Spieler des Tages: Sven Ulreich (Bayern München)
Sven Ulreich packt zu (AFP - INA FASSBENDER - SID)
Sven Ulreich klopfte sich nach seinem gelungenen Comeback vor der Fankurve auf die Brust und ließ sich lautstark feiern, seine Mitspieler stimmten in die "Ulle, Ulle"-Rufe ein. "Das war natürlich ein besonderes Spiel für mich. Dass wir dann nach dem Spielverlauf einen Punkt hier mitgenommen haben, ist eine schöne Geschichte", sagte der dritte Keeper des FC Bayern, der 539 Tage nach seinem letzten Einsatz ins Tor der Münchner zurückgekehrt war - und beim 1:1 (0:1) bei Bayer Leverkusen mit starken Paraden den Punkt festhielt.
Allerdings hielt die Freude nicht lange an. Wie die Münchner am Sonntag mitteilten, erlitt der 37-Jährige beim Spiel in Leverkusen einen Muskelbündelriss in den Adduktoren. Damit falle "der Torhüter zunächst aus". Den Münchnern droht daher ein Torwartproblem. Denn Ulreich rückte schließlich nur ins Rampenlicht, weil Manuel Neuer (Muskelfaserriss) und Jonas Urbig (Gehirnerschütterung) ausgefallen waren.

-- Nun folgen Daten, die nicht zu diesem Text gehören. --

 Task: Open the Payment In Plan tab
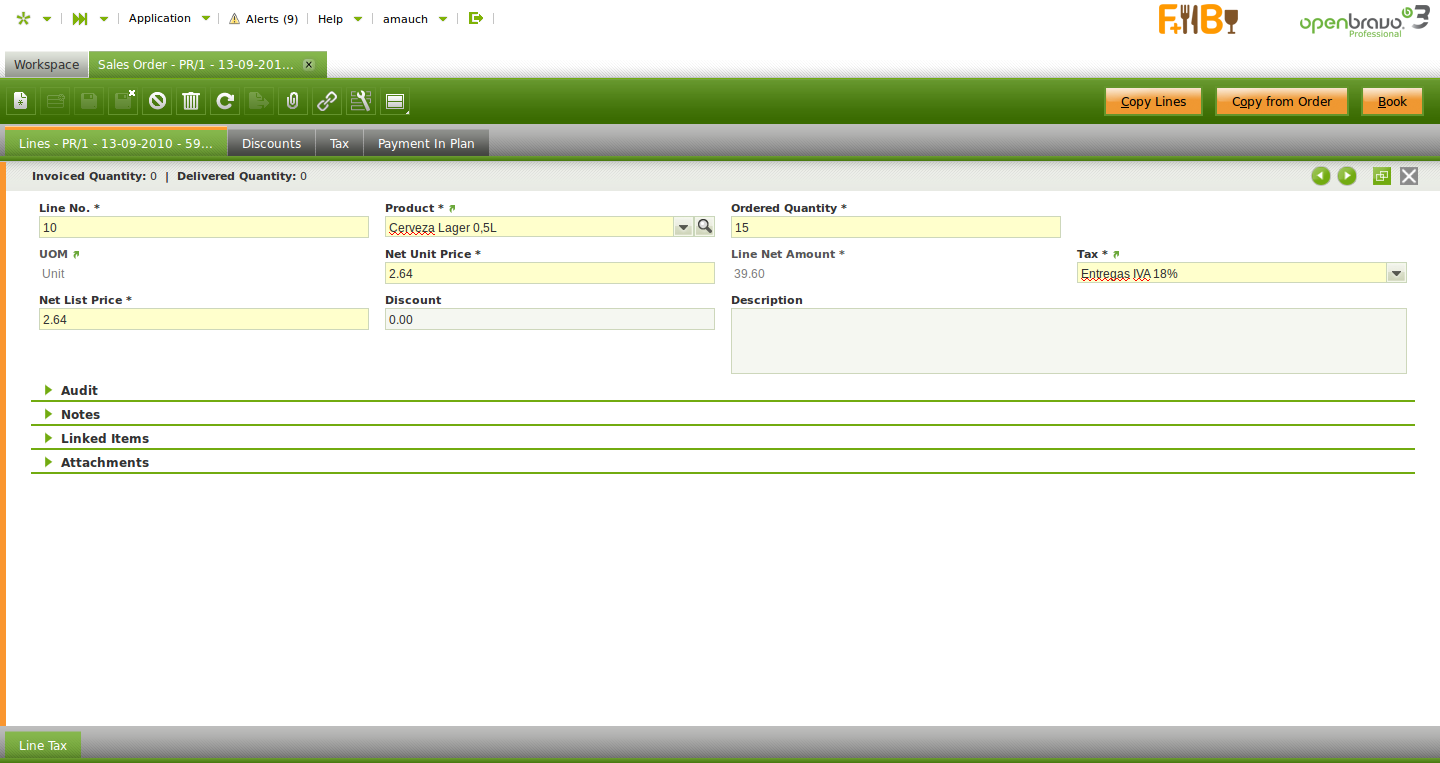[x=426, y=143]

Für Ulreich war der Fußball lange Zeit völlige Nebensache. Im vergangenen Sommer war sein Sohn Len mit nur sechs Jahren nach langer, schwerer Krankheit gestorben. "Jeder, der seinen Weg und seine Geschichte kennt, weiß, dass er nicht nur als Fußballer überragend ist", sagte Teamkollege Josip Stanisic.
Wie es für Ulreich in München weitergeht, ist offen. Sein Vertrag läuft im Sommer aus - Ulreich würde aber gerne bleiben. "Ich kann mir gut vorstellen, dass ich noch ein Jahr mache", sagte Ulreich: "Die Aufgabe, die ich im Torwartteam habe, passt für mich und macht mir auch Spaß." Aber, fügte er an, "das ist nicht alleine meine Entscheidung".